Photo by Olga Kovalova
In the occupied territory, water problems began immediately after the full-scale invasion in 2022. The reservoir network saved the first years of the war, but they too have become critically shallow. As of autumn-winter 2025, Russian officials expect power outages may begin if the level of reservoirs supplying thermal power plants drops below a critical point. Life in once modern Donetsk has turned into an existence waiting for water from the tap.
Currently, water is supplied to most residential buildings in Donetsk once every three days for a few hours. The water is murky, smells of swamp, and is suitable exclusively for technical and household needs. At the same time, there is not enough water pressure on the upper floors even for washing hands. A similar situation exists in Mariupol, Horlivka, Debaltseve, and Yenakiieve; it is slightly better in Luhansk and Alchevsk. It is especially difficult for hospitals. There is no question of private farming—there is barely enough water for industry and energy, «Lenta.ru» recounts the sad story of life in Donetsk.

Despite the critical situation in the city, reports from Donetsk are covered by Russian media in a positive light. They praise the citizens for their professionalism in choosing containers, call them specialists in comfortable living, eagerly recounting Donetsk life hacks for “obtaining” water. The Russian authorities are praised for the “social price” of water and the delivery of water by tankers.

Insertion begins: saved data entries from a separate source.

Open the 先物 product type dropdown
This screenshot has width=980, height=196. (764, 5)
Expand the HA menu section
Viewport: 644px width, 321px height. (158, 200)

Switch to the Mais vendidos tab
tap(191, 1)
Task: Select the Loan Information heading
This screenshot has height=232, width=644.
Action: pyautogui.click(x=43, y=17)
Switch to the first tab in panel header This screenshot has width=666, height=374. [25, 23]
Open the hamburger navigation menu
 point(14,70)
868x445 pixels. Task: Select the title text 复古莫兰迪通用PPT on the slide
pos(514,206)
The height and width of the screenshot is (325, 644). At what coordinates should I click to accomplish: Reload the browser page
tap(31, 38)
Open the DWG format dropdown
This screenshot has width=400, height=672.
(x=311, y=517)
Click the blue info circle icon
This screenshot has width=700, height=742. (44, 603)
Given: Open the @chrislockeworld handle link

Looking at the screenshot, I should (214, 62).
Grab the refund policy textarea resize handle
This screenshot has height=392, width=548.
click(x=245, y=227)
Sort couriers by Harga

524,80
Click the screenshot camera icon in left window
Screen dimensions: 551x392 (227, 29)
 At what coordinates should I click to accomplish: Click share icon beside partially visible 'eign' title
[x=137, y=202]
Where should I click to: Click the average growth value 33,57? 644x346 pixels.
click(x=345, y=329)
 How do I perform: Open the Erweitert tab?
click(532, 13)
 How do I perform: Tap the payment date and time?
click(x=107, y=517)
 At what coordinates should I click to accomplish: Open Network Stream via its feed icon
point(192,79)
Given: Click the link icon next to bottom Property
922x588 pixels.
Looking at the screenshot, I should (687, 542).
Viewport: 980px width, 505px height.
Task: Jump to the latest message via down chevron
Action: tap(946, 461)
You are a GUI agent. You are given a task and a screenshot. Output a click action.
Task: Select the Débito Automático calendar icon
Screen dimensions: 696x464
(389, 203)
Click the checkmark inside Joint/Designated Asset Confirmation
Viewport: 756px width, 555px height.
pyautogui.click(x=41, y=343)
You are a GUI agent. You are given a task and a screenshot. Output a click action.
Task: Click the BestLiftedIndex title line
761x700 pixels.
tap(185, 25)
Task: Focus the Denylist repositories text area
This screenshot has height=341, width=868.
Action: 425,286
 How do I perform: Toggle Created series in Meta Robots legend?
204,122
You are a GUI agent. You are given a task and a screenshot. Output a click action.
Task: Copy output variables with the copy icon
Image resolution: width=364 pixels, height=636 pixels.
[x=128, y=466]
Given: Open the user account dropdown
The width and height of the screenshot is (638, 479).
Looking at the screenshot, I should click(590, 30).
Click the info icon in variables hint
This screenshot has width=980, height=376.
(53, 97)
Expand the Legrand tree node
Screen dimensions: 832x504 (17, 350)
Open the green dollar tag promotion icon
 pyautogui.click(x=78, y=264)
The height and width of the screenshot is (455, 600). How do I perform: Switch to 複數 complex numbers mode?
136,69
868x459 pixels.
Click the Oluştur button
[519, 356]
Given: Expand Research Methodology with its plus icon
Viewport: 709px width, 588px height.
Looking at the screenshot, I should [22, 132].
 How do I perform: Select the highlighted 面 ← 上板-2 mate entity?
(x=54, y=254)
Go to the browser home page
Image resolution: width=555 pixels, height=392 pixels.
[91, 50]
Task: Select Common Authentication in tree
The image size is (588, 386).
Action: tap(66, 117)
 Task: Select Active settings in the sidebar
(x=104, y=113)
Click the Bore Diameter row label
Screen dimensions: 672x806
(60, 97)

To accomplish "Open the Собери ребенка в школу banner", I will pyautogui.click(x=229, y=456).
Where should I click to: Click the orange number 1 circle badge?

Kremlin propaganda creates a picture of the submissive life of “Donbas residents,” who, they claim, are ready to endure water difficulties just as they endured the shelling.


Photo by Kostiantyn and Vlada Liberov
The suppression of any dissatisfaction with the Russian government is characteristic of the Russian Federation. Therefore, appeals by children to the Russian president to solve the water problem, which are circulating online, are intended to justify further hostilities in the region.
The American publication The New York Times notes that Ukrainians see the face of the “Russian world” in waterless Donetsk. «As the Kremlin demands that Ukraine hand over the parts of eastern Ukraine that Kyiv controls as part of a peace deal, many Ukrainians see the Donetsk emergency as a cautionary tale for any future under Russian occupation,» the publication recounts.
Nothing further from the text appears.